(Exercise tasks)
**1)** Using the article about Erin O'Connor's Instagram photo, decide whether each statement below agrees with it. Answer yes or no for each and quote the deciding words from the article.
(a) The photograph was taken in 2014 by Nick Knight.
(b) Instagram also removed the post O'Connor shared on 30 March 2025.
(c) O'Connor was interviewed at the National Gallery by John Wilson.
**2)** According to the article about Erin O'Connor's Instagram photo, what reason did Meta give for deleting the photo?
**3)** Go on with the article about Erin O'Connor's Instagram photo, starting after its final sentence.

(Source passage)
----------------------------------------

It is a black-and-white photograph of a heavily pregnant Erin O’Connor touching her baby bump with an expression of maternal bliss on her face.
For the 48-year-old model, who has worked for Dior, Versace, Alexander McQueen and Chanel, it conveys the “abundance of life being right there” under her fingertips when she was pregnant. But to Instagram it was merely a nude photo of a woman’s body.
O’Connor revealed on Friday that after she posted the photo on the social media platform to celebrate Mother’s Day in the UK on 15 March, Instagram removed her post for breaching “nudity guidelines”.
O’Connor said Meta, which owns Instagram, had messaged her to explain that the photo had been deleted for breaching these guidelines.
The message included a note on “freedom of expression”, which stated: “We want you to share freely with others. We only remove things or restrict people to keep the community respectful and safe.”
Alongside the photo, taken in 2014 by the photographer Nick Knight, O’Connor had written a post paying tribute to “all those who continue to nurture, support, love and protect children (close to home and across the world) in every way, shape and form”. Both were removed.
Shortly before Mother’s Day last year, on 30 March 2025, she posted the same photo alongside another from the same photoshoot, and a poem: “We can sit like this / You and me / My baby boy / For a few seconds longer / Because what else is more / Important to do?” This post has not been removed.
O’Connor said she had complained to Meta that its decision to ban the beautiful photograph of her pregnant body this year, while women were “hypersexualised on a daily basis”, was an example of double standards.
Speaking to an audience at the National Gallery in London, who had gathered to hear her being interviewed by the BBC Radio 4 presenter John Wilson for the gallery’s monthly Picture This series, she added: “It feels inconceivable that a heavily pregnant naked woman could be perceived as offensive, when she stands in her full power, her body at its most extraordinary, embodying its innate ability to grow, birth and sustain new life.”

----------------------------------------

(Data)
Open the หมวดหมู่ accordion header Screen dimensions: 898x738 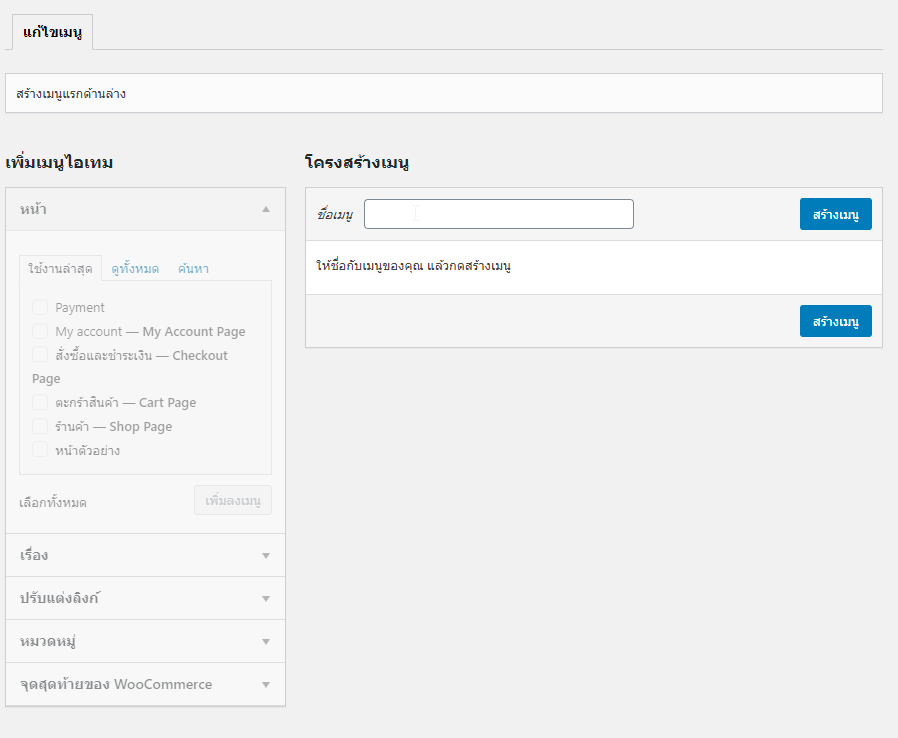point(145,641)
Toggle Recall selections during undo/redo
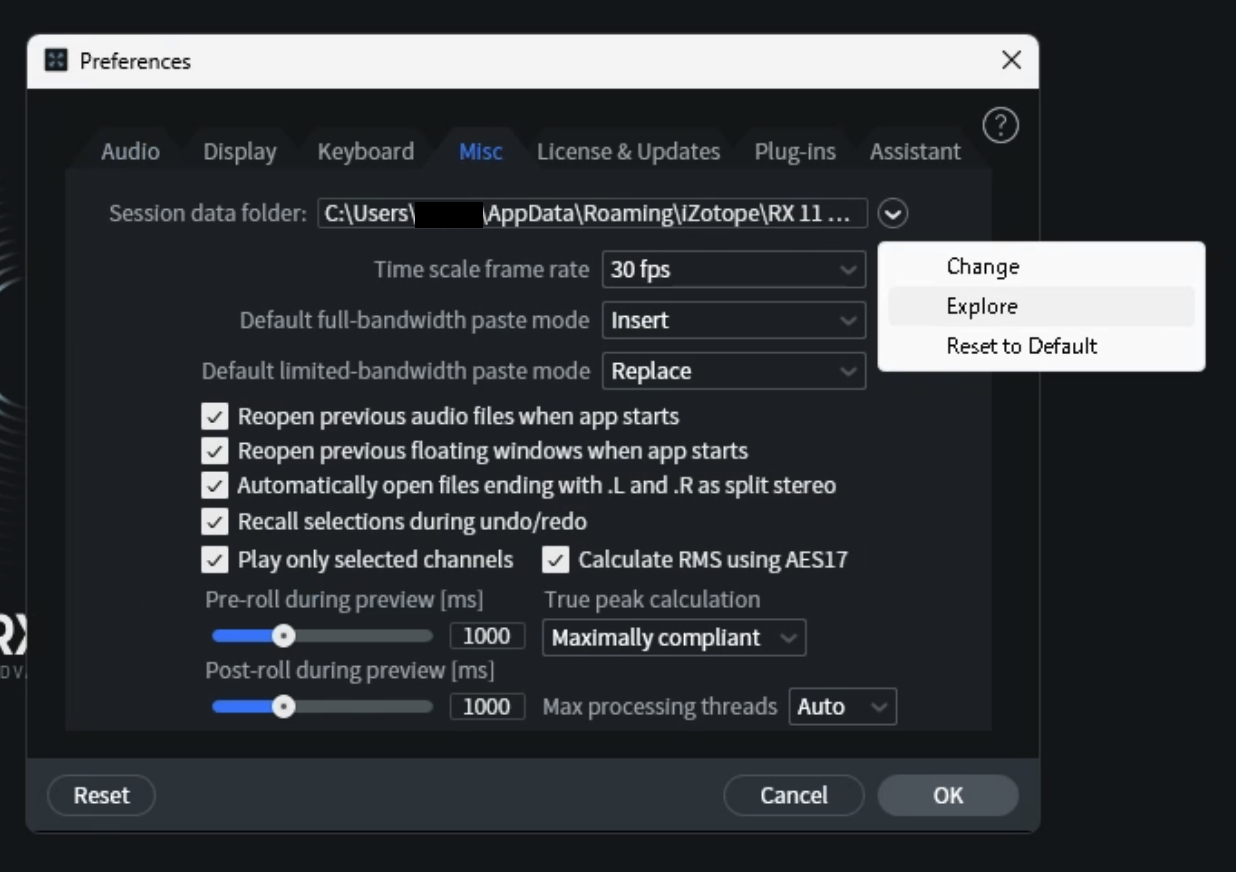The height and width of the screenshot is (872, 1236). coord(215,521)
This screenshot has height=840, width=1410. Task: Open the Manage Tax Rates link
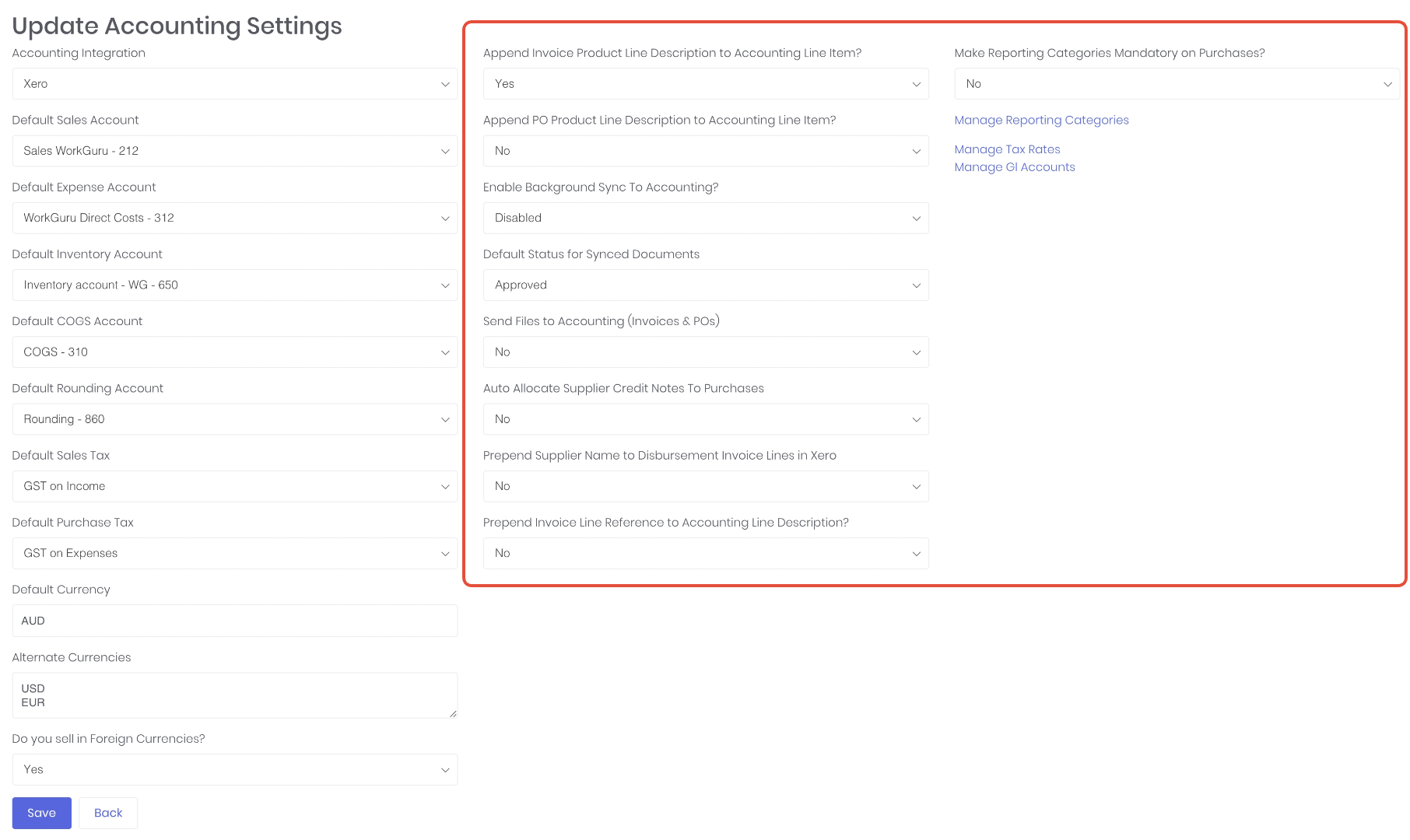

----------------------------------------

(Task-by-task results)
**1)**
(a) Yes: "taken in 2014 by the photographer Nick Knight"
(b) No: "This post has not been removed."
(c) Yes: "to hear her being interviewed by the BBC Radio 4 presenter John Wilson"

**2)** It had breached Instagram's "nudity guidelines."

**3)**
She described Instagram’s ban as “so annoying”, adding: “It’s such a shame that that would be offensive in the 21st century, and yet in galleries everywhere you have these very sensual and erotic images of women.”
O’Connor was eight and a half months pregnant when she posed for the photo 12 years ago and it was the first time she had ever allowed herself to be photographed naked.
“[My son] Albert arrived a couple of weeks later and I did the interview to accompany these pictures when I was in labour in the hospital bed. It was a lovely distraction, I’m not going to lie,” she said. “It really wasn’t about nudes, it was about expectation … That abundance of life being right there.”
The model recently celebrated her 30th year in the industry and revealed she was going through perimenopause. She was once described by Karl Lagerfeld as “one of the best models in the world” but she told the audience at the National Gallery she had spent most of her career feeling uncomfortable in her body.
It had only been in the past three years that she had come to accept herself, she said: “It took 45 years. I’ve had three years of living well and truthfully, and it’s the most wonderful thing.”
Meta and O’Connor have been contacted for comment.